Movie Theraphy
Matubhoomi: Nation Without Women
Very seldom I watch Hindi movies but when I feel I got a good movie i will surely buy the CD. I liked the movie "Raincoat" though I have to test the patience of my friend to interpret each line because I can't comprehend the language. This movie however (Matrubhoomi) doesn't need much interpretation. This is a film by by Manish Jha. The movie I should say was one of the most powerful movies I've seen in Indian cinema. Forget about Bollywood's "dancing and prancing in the hills" type which is an insult to the senses, this movie is exceptionally powerful one. The movie starts somewhere in rural India (as my mind wanders, in Bihar) which brings the issue of female infanticide. A very poignant topic but the director skillfully unraveled the story with the tremendous nerve to tell a story such as this. The movie started with a brutal scene wherein a father is holding his new born baby girl and slowly submerged her in a drum of milk drowning and killing the innocent baby. That is just the start. A wealthy landlord is so desperate to get his five sons married but there is no more woman in the village so he ask the local priest to search on the other side of the river. There he finds Kalki. The landlord paid her father a hefty amount for it with the intention that all 5 of his sons will sleep with her (one son per day) and him on the remaining two days. Wise father indeed. From here the story revolves until there was chaos in the village when a lower caste man raped her repeatedly and also claiming that he's the father of the child.

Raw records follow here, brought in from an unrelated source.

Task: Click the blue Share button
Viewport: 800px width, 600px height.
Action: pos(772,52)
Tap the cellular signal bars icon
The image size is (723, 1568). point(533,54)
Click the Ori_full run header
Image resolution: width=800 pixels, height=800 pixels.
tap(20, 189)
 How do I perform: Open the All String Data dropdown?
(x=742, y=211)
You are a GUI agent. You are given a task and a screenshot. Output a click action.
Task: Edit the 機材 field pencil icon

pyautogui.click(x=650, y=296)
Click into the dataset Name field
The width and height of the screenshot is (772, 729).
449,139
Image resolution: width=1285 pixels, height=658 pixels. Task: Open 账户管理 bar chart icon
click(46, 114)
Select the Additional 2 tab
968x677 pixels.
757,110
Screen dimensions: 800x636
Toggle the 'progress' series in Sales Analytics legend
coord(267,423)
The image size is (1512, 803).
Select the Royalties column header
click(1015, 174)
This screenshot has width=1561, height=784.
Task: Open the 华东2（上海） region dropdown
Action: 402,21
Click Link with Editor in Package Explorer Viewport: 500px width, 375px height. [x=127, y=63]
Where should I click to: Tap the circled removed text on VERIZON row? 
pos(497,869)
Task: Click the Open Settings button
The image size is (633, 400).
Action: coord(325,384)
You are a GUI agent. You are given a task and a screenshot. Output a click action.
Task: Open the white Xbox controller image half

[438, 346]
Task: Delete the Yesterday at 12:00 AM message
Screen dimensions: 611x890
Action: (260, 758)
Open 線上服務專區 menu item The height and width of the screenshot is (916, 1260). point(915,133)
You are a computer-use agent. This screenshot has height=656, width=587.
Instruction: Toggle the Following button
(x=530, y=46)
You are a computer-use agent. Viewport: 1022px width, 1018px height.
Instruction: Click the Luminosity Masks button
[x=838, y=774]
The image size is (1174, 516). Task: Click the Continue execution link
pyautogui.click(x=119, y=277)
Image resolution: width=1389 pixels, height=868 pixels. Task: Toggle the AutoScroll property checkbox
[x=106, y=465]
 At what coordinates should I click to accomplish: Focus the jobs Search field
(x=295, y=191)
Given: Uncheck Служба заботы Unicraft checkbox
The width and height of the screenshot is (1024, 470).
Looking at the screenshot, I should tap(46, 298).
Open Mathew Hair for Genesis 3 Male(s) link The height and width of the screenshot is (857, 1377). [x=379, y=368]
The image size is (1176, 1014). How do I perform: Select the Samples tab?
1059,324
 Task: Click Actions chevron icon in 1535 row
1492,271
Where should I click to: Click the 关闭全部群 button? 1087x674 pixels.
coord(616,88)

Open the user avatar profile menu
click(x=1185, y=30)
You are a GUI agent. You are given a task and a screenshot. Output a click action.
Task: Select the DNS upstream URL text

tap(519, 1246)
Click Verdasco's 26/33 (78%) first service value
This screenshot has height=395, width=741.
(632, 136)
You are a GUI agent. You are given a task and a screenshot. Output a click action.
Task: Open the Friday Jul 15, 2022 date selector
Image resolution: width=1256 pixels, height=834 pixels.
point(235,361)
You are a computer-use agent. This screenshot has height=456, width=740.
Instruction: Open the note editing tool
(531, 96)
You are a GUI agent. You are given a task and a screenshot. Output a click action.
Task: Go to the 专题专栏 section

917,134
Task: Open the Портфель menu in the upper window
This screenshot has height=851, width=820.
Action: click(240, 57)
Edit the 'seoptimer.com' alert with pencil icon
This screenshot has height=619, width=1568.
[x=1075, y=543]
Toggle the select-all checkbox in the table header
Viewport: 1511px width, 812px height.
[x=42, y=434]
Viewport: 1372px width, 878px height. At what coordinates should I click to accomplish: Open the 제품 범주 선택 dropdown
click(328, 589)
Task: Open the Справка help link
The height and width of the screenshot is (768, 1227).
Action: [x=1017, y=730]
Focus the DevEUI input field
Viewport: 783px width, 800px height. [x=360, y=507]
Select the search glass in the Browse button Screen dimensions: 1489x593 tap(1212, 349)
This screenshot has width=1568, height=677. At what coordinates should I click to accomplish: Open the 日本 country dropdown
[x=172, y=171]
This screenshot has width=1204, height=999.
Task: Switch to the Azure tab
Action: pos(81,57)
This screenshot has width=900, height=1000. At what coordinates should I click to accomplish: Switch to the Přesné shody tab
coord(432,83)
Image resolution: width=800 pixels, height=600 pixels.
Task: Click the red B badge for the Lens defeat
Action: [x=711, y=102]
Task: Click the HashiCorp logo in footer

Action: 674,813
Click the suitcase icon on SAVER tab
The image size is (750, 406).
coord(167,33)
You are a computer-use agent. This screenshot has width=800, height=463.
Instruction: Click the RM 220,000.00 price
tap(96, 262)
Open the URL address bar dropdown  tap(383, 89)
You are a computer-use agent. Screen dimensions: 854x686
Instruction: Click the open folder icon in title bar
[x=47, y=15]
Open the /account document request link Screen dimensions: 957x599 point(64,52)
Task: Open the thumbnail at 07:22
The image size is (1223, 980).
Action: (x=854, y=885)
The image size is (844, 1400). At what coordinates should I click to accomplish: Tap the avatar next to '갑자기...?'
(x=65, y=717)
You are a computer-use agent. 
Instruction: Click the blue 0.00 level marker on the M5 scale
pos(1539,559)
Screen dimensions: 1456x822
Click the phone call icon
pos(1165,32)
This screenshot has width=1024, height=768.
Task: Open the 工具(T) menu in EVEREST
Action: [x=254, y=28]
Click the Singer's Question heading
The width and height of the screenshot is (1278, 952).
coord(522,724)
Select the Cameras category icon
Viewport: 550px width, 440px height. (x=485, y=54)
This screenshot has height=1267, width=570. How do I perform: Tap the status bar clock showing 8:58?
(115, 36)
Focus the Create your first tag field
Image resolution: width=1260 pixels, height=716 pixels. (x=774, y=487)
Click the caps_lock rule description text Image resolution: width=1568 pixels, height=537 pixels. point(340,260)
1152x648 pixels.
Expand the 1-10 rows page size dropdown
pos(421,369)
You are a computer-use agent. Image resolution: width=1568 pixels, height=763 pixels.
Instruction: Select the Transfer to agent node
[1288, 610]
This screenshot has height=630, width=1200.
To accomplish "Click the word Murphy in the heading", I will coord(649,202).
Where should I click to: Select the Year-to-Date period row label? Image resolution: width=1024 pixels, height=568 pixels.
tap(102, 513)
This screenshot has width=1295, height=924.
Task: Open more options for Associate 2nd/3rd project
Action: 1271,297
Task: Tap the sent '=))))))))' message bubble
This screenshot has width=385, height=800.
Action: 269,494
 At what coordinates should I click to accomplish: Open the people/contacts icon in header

The cinematography is excellent, the passing of time while she's pregnant is depicted in a very artistic way. It's not always that we see movies depicting real issues such as this one and for me it's a very courageous act for the director and the producer to make a movie as beautiful yet as political as this one. Art imitating life or life imitating art? Anyway, it's a really good movie or else TIME will not recommend it as "one of the top ten movies in the world for the year".